Work task:
From the records below, copy each line in which the string "November" occurs.

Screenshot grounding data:
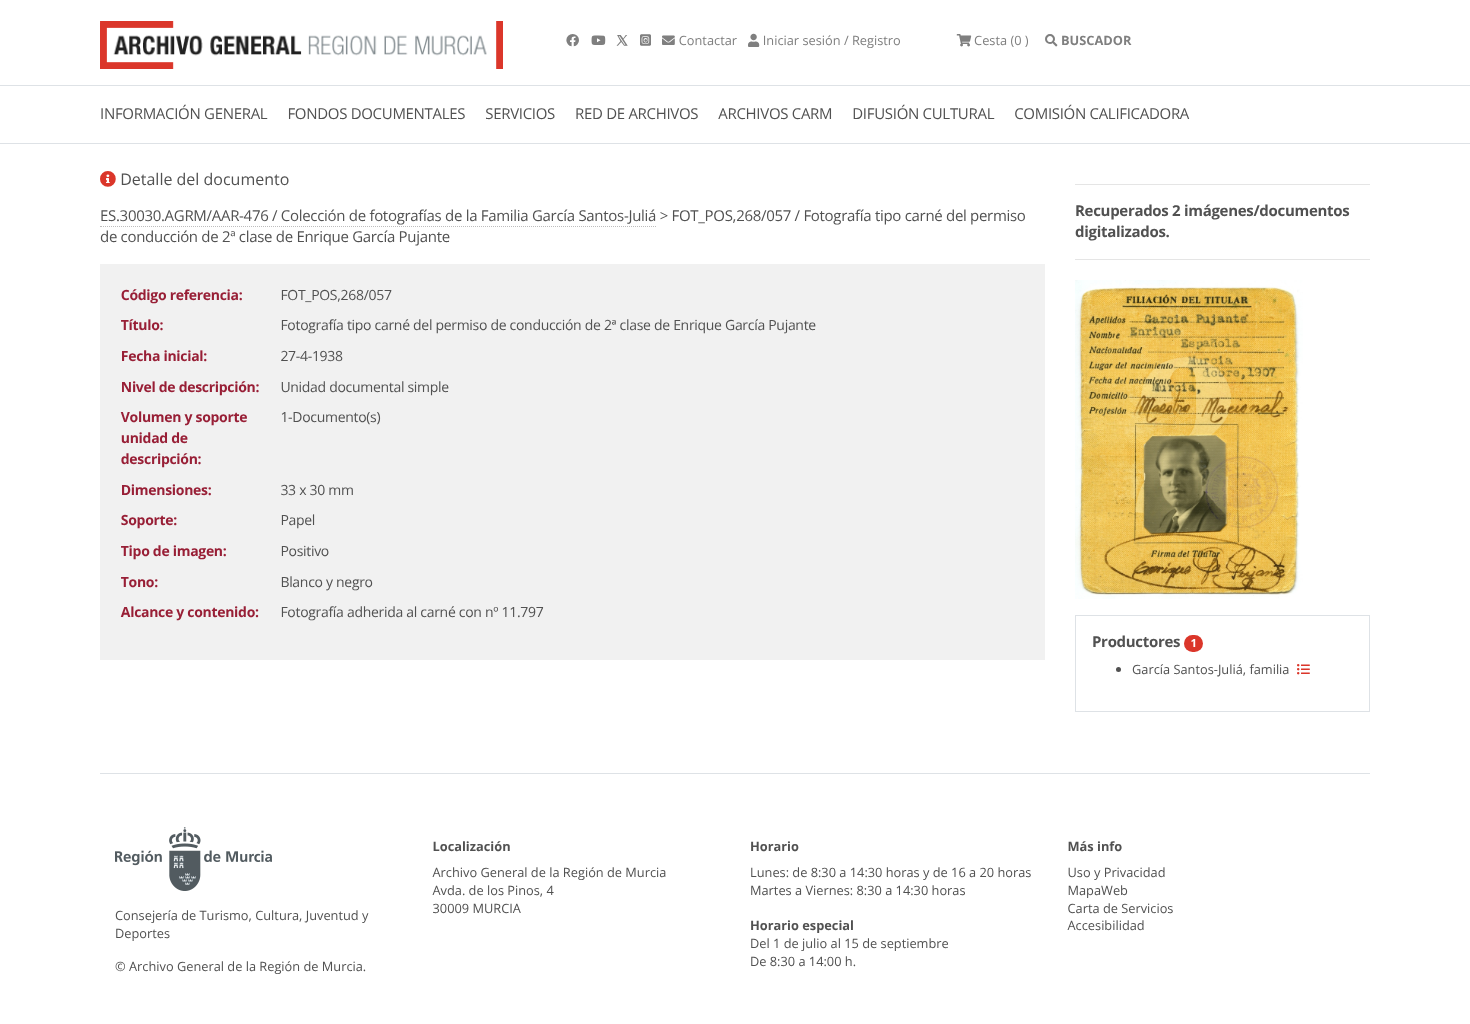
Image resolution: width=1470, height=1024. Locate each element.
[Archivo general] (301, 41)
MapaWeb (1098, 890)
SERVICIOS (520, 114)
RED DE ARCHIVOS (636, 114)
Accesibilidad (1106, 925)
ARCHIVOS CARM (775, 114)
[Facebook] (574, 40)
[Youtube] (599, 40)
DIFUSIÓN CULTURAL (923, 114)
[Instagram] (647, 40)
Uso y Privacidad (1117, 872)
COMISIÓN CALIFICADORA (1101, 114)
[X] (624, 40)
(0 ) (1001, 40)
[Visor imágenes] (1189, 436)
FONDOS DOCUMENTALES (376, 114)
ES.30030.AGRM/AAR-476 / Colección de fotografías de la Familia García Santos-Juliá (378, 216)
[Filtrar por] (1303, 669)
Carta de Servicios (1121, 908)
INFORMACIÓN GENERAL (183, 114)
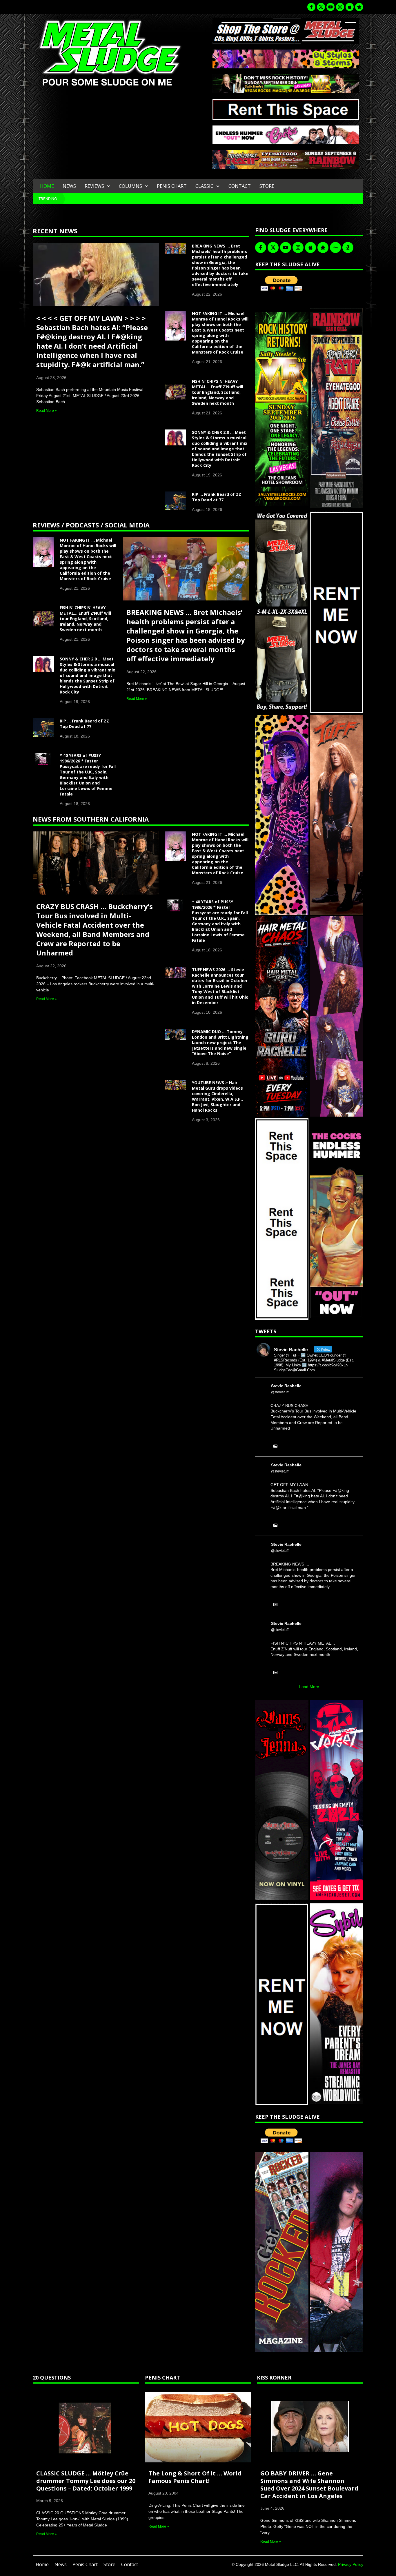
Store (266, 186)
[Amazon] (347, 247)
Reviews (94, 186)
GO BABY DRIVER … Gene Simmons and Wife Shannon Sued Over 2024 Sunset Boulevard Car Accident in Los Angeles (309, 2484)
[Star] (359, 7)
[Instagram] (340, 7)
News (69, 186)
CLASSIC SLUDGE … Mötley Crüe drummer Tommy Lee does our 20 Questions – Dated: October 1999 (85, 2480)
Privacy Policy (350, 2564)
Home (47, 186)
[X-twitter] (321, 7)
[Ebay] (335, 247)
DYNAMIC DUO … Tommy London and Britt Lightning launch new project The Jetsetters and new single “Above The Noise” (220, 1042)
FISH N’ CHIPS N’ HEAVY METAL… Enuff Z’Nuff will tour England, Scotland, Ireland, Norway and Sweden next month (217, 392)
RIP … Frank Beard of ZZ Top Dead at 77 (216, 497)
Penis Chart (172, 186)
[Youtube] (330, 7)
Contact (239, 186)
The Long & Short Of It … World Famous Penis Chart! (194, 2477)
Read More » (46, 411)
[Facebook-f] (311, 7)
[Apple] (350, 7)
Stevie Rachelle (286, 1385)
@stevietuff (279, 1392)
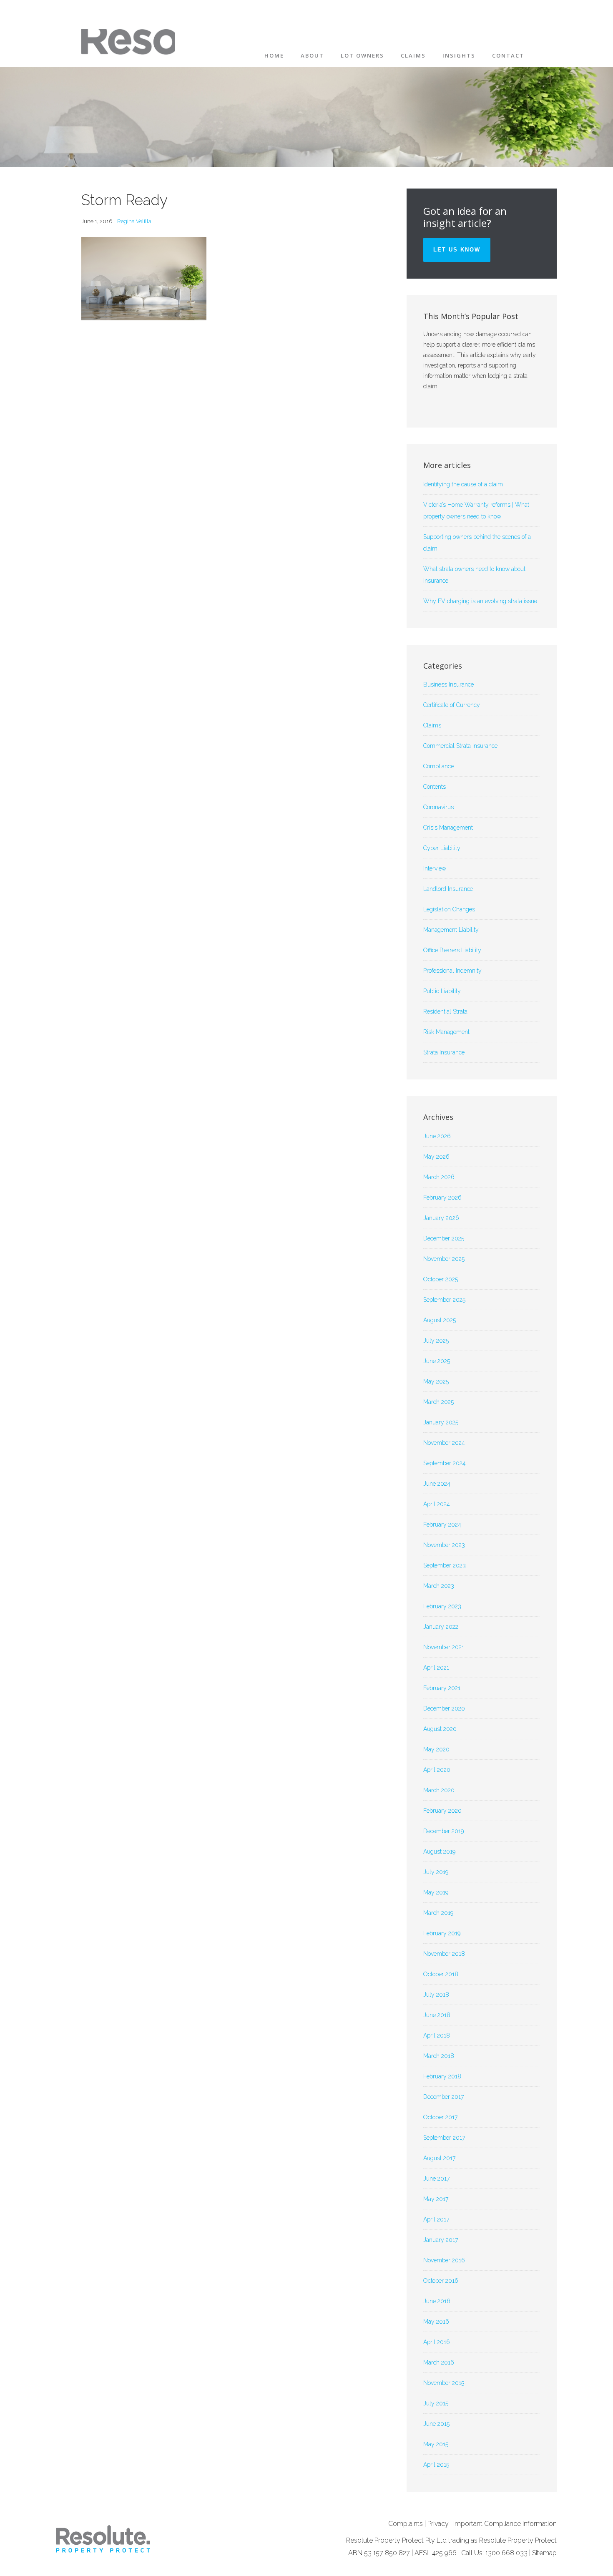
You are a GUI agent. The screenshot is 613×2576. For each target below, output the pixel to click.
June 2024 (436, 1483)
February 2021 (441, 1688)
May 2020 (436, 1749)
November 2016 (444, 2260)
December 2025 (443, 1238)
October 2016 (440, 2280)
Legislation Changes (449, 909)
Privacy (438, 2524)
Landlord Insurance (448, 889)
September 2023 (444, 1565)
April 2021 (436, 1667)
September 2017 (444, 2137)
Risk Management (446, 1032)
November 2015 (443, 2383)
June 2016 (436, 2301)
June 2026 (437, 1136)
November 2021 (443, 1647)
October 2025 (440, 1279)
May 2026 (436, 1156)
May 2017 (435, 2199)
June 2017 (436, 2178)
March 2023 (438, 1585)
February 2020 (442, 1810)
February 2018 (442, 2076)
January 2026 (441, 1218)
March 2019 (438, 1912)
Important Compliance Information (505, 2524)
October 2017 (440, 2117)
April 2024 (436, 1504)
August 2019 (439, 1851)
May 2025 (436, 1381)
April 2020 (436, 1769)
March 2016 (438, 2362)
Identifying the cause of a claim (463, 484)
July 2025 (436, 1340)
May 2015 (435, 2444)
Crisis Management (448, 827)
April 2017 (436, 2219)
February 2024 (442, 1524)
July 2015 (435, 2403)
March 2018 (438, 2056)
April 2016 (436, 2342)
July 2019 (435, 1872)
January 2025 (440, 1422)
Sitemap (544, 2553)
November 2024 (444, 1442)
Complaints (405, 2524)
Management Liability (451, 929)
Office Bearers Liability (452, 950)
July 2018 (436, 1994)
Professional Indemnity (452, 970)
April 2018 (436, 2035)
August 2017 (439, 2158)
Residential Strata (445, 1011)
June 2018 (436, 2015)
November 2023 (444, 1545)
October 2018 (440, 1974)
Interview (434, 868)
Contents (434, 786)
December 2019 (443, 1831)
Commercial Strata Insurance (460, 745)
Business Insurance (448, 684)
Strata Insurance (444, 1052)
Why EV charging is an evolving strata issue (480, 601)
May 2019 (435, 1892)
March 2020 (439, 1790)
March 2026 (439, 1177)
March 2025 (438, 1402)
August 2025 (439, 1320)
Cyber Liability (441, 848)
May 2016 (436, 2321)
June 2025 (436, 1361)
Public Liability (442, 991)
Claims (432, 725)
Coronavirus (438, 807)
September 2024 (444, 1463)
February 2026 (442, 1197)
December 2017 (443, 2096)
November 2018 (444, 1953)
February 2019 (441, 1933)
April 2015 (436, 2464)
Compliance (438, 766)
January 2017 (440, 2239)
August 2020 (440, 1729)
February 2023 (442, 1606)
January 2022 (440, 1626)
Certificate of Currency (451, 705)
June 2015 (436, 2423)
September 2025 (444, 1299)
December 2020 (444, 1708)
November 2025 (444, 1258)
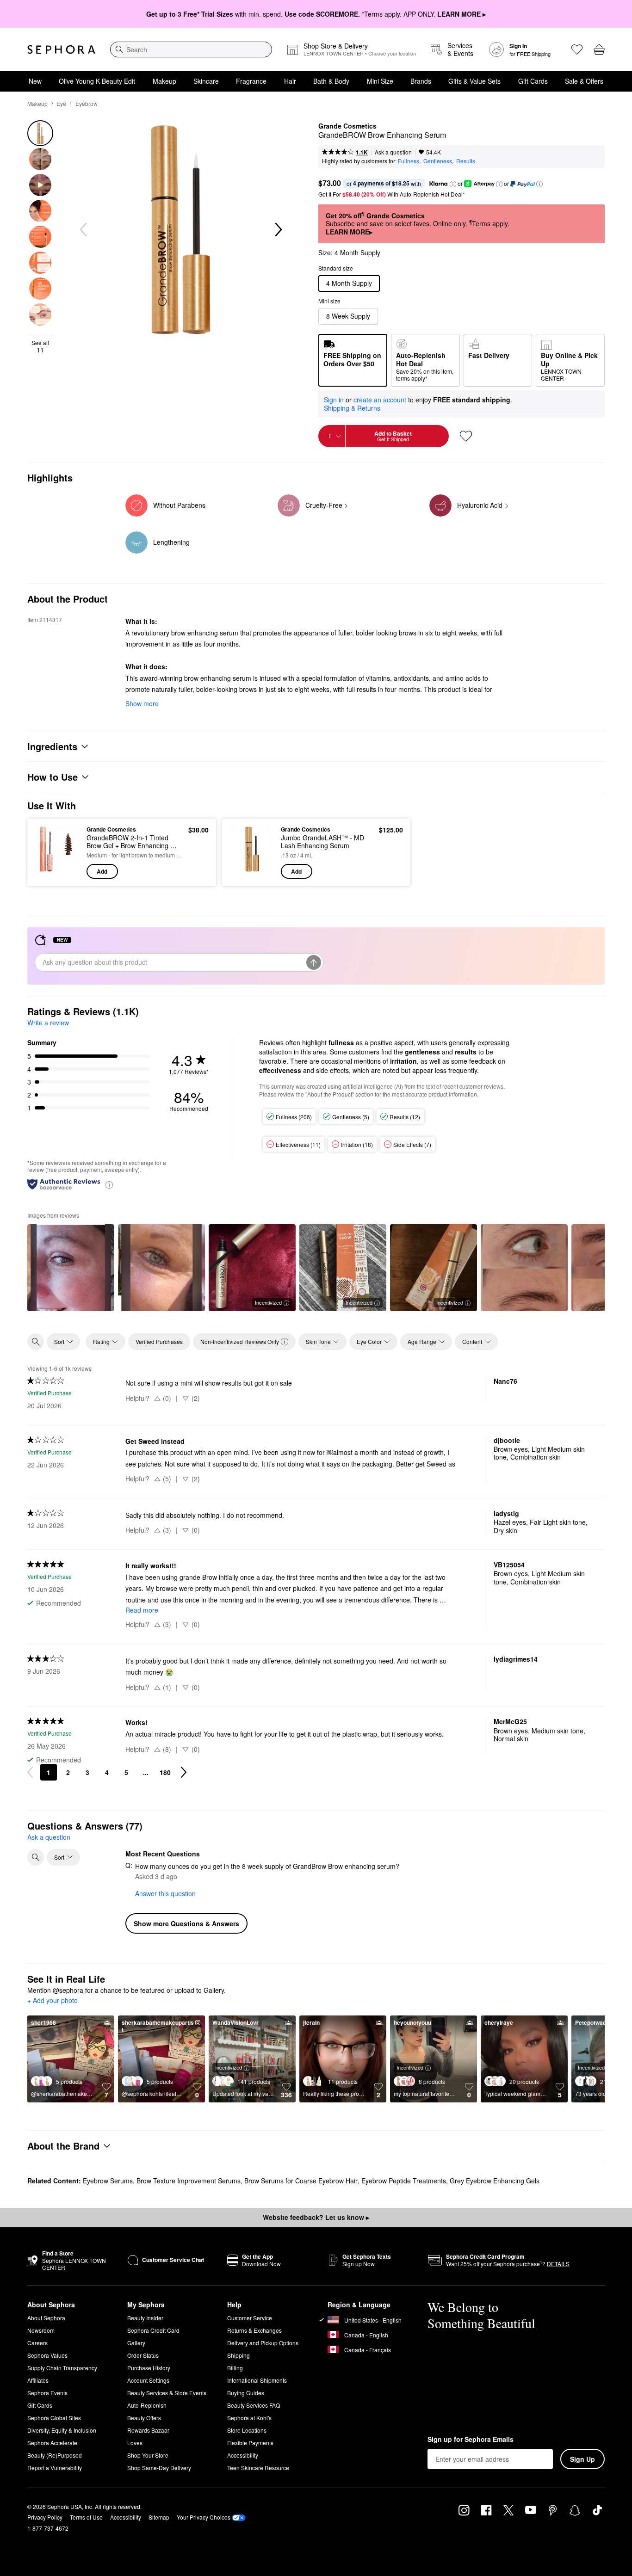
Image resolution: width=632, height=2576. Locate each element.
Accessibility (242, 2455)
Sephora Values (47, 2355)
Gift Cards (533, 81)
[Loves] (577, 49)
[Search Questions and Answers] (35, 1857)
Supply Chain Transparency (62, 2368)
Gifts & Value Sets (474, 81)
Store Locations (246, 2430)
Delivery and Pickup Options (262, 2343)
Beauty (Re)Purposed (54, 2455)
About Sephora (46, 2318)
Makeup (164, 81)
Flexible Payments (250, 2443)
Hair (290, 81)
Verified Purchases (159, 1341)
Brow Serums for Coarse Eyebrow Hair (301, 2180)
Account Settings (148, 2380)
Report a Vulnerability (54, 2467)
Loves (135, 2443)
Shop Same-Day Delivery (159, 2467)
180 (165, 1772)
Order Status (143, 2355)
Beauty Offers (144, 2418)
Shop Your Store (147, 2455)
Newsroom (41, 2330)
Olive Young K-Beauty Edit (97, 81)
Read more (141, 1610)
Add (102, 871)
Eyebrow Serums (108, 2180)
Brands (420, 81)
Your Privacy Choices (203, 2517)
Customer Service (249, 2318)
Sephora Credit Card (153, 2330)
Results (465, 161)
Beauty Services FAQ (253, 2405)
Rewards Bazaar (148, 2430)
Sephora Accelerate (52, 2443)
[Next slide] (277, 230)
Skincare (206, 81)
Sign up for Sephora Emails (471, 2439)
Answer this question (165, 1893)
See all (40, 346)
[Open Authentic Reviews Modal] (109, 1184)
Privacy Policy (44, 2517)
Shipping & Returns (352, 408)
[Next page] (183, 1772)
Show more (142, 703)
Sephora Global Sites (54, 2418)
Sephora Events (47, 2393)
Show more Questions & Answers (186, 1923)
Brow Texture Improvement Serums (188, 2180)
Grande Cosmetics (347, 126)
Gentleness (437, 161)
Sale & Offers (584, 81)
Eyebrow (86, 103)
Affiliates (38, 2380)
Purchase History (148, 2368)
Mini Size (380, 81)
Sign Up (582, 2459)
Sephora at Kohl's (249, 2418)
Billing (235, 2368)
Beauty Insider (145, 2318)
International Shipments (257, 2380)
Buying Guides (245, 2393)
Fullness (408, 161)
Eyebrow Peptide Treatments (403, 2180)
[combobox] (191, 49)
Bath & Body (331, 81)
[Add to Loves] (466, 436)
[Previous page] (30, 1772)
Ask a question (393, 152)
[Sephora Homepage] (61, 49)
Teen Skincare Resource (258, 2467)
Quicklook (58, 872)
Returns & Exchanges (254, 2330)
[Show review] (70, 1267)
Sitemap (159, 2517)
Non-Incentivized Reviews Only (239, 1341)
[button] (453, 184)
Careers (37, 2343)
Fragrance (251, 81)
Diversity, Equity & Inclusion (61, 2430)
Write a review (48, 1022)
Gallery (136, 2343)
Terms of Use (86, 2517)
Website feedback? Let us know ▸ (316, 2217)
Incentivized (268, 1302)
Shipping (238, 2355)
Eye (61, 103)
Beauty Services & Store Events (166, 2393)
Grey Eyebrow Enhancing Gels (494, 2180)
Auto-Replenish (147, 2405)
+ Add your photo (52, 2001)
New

Answer below:
November 2016 (444, 2260)
November 2015 (443, 2383)
November 2021 (443, 1647)
November 2024 (444, 1442)
November 2023 (444, 1545)
November 2018 (444, 1953)
November 2025 (444, 1258)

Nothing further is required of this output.